Westerners so convinced China is a dystopia they'll share anything confirming it - detcader
http://qz.com/168705/westerners-are-so-convinced-china-is-a-dystopian-hellscape-theyll-share-anything-that-confirms-it/

======
esbranson
China is not a dystopia. China has abandoned Communism and adopted a
Capitalist economic system with Socialist policies, like Europe and the US,
and as a result it is entering what European-Americans consider 19th/20th
Century standards of living. The Chinese don't want to accept that they have
been living and dying for a lie (Communism), the US doesn't want to admit
China is not a failed state.

Chinese citizens have similar civil rights to those of 19th Century European-
Americans. Americans have only been able to circumvent "cop immunity" since
Monroe v. Pape (1961) and Bivens v. Six Unknown Named Agents (1971). Americans
can take such civil rights lawsuits to a bench of regular people, but
Europeans must still take such accusations to prosecutors' golfing buddies
(judges), if at all. Its almost impossible to convince a jury; convincing a
judge is even harder. Chinese and Europeans have similar civil rights
protections, in other words.

China and Europe both have freedom of speech guarantees. In China, just like
Europe, you have freedom of speech until you say something a prosecutor or cop
doesn't like. (The rationalization of this aspect is dizzying.) Most of Europe
has traditionally banned political parties they don't agree with; for example,
the Communist Party has traditionally been banned in post-WW2 Europe (Germany,
most notably), just like China has banned non-Communist parties in practice.
Note the US never banned the Communist Party; it only castigated its members
in public shaming ceremonies. (California banned display of red flags in the
1920s, but this was overturned in Stromberg v. California in 1931, around the
time Hitler rose to power.)

China is a democracy reminiscent of 19th Century European-American
democracies. The United States Senate was not always directly elected, just
like the National People's Congress. And the United States President and
European Union President are still not directly elected, just like the Chinese
President and Premier. China is like the US and sometimes allows recall
elections (technically); Europe does not. Neither Europe nor China allow what
Americans consider to be ballot initiatives (where the people vote on the
proposal). Neither China nor Europe elect very many government officers; in
the US not only are sheriffs, prosecutors, clerks and treasurers often
elected, but sometimes even judges are (for example in California).
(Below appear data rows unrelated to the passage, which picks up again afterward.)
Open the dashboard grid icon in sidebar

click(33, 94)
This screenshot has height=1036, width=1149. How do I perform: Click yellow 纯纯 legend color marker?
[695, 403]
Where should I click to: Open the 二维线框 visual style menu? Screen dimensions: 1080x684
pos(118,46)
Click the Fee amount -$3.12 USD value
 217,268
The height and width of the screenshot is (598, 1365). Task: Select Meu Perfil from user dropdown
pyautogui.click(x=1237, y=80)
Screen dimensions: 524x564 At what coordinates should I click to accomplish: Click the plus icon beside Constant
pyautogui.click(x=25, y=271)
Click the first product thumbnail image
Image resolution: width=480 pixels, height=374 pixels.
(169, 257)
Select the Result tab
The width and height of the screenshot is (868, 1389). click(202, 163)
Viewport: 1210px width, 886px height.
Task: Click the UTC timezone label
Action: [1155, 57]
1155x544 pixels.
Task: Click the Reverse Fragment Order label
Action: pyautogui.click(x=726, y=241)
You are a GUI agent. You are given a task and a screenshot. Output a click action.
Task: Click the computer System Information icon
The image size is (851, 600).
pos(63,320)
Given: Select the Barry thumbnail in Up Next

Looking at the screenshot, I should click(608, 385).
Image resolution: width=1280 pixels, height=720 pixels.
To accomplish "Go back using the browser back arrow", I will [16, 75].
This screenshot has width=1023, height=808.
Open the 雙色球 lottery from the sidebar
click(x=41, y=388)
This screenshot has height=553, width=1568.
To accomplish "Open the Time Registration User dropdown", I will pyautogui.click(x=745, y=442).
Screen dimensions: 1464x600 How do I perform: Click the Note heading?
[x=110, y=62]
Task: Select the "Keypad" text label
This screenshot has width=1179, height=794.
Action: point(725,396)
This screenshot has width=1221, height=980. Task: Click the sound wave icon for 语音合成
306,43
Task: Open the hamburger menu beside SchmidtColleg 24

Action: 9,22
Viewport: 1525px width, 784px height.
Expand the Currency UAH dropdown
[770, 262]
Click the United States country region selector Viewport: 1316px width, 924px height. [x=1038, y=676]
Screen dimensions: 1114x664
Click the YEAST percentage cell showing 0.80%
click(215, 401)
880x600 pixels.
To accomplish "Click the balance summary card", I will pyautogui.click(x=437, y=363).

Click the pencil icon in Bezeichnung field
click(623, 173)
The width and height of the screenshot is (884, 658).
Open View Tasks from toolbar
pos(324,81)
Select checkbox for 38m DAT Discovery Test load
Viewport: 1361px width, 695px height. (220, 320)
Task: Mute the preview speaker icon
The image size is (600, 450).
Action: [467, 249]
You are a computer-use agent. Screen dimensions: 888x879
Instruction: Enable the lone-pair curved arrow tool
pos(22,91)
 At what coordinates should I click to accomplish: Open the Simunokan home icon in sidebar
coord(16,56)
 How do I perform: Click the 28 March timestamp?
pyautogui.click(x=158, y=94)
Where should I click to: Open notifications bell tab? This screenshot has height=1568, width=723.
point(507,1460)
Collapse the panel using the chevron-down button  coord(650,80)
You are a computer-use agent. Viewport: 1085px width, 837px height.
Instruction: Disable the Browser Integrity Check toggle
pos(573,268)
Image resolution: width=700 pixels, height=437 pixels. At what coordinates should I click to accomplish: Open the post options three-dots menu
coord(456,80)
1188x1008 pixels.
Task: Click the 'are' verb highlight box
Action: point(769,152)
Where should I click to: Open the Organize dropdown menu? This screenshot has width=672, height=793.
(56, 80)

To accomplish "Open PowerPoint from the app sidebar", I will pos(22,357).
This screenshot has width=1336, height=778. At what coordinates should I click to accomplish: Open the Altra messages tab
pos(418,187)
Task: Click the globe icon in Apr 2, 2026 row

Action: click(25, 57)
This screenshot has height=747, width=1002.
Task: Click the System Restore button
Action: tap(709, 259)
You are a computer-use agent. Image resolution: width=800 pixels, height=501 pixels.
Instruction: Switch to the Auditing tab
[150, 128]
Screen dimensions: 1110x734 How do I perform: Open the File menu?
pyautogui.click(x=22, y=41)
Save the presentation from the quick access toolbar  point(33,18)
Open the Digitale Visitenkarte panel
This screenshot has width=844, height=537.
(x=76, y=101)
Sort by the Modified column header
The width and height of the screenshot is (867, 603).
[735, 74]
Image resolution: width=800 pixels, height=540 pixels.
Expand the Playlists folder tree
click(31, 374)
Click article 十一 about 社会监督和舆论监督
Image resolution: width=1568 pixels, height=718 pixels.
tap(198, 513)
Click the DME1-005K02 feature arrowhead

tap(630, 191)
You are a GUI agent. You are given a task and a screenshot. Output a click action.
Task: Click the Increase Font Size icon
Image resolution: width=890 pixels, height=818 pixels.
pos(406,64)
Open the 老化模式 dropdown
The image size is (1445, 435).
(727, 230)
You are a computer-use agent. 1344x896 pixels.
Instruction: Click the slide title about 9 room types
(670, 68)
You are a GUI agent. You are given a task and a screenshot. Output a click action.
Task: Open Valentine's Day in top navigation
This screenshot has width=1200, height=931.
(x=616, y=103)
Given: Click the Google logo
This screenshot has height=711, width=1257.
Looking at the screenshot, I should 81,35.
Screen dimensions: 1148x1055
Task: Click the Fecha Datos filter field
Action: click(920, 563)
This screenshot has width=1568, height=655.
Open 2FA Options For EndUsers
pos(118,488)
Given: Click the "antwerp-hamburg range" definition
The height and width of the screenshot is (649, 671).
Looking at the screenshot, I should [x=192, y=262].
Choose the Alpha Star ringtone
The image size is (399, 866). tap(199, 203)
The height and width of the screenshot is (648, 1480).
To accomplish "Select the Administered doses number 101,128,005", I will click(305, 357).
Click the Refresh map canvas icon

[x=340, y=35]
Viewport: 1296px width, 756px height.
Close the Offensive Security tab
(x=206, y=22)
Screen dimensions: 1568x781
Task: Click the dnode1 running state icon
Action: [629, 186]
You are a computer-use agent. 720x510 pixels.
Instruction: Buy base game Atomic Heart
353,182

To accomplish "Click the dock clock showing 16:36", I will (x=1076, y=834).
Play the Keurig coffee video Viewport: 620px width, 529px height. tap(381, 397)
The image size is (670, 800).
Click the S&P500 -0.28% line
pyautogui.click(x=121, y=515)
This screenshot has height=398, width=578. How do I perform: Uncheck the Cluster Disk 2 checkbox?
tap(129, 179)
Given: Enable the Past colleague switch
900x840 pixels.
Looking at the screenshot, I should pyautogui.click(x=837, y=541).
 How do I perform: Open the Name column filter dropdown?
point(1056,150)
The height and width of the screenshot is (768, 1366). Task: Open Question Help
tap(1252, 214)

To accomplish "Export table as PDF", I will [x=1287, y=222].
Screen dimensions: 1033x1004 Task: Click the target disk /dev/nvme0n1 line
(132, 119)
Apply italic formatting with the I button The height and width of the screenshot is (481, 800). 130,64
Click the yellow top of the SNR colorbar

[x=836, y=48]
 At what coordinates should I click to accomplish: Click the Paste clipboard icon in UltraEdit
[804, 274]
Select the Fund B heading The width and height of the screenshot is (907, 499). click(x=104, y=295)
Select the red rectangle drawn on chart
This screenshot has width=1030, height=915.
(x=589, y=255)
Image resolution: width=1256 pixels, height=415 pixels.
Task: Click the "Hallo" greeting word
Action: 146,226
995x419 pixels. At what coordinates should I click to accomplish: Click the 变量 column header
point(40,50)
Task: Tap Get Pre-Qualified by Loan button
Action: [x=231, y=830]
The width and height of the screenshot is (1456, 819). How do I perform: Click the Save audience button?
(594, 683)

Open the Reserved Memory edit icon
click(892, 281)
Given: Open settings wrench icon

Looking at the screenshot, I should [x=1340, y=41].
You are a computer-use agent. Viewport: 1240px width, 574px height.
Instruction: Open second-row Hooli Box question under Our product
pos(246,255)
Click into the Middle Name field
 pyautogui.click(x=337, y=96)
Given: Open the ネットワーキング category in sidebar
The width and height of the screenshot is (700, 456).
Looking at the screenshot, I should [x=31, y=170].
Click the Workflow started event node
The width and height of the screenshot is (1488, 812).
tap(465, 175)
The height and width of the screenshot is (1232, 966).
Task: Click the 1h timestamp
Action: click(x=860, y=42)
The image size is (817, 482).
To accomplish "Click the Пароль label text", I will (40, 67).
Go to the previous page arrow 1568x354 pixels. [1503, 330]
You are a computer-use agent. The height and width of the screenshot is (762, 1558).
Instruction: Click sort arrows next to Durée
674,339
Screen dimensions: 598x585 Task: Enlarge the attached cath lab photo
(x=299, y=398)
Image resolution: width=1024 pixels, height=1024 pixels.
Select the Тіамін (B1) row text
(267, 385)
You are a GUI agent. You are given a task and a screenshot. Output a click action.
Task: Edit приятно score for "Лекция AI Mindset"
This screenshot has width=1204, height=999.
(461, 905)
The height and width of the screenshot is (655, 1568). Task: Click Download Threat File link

And my understanding is that living and economic conditions in China are
similar to the 20th Century US. For a select few its great, for most its
barely livable, and for many its cruel and usual punishment. And in Europe,
China and the US, the Law © is the most expensive book you have memorized but
never read, and the education system blunts and rejects political undesirable
tendencies, after which your employer (in collusion with your
landlord/bank/household registration office) takes over.

Time, CBS News and the Huffington Post are not representative of all
Westerners, nor is the Chinese Communist Party representative of all China.
American media corporations are just trying to punish China for kicking them
out of China. For which I say Good for China.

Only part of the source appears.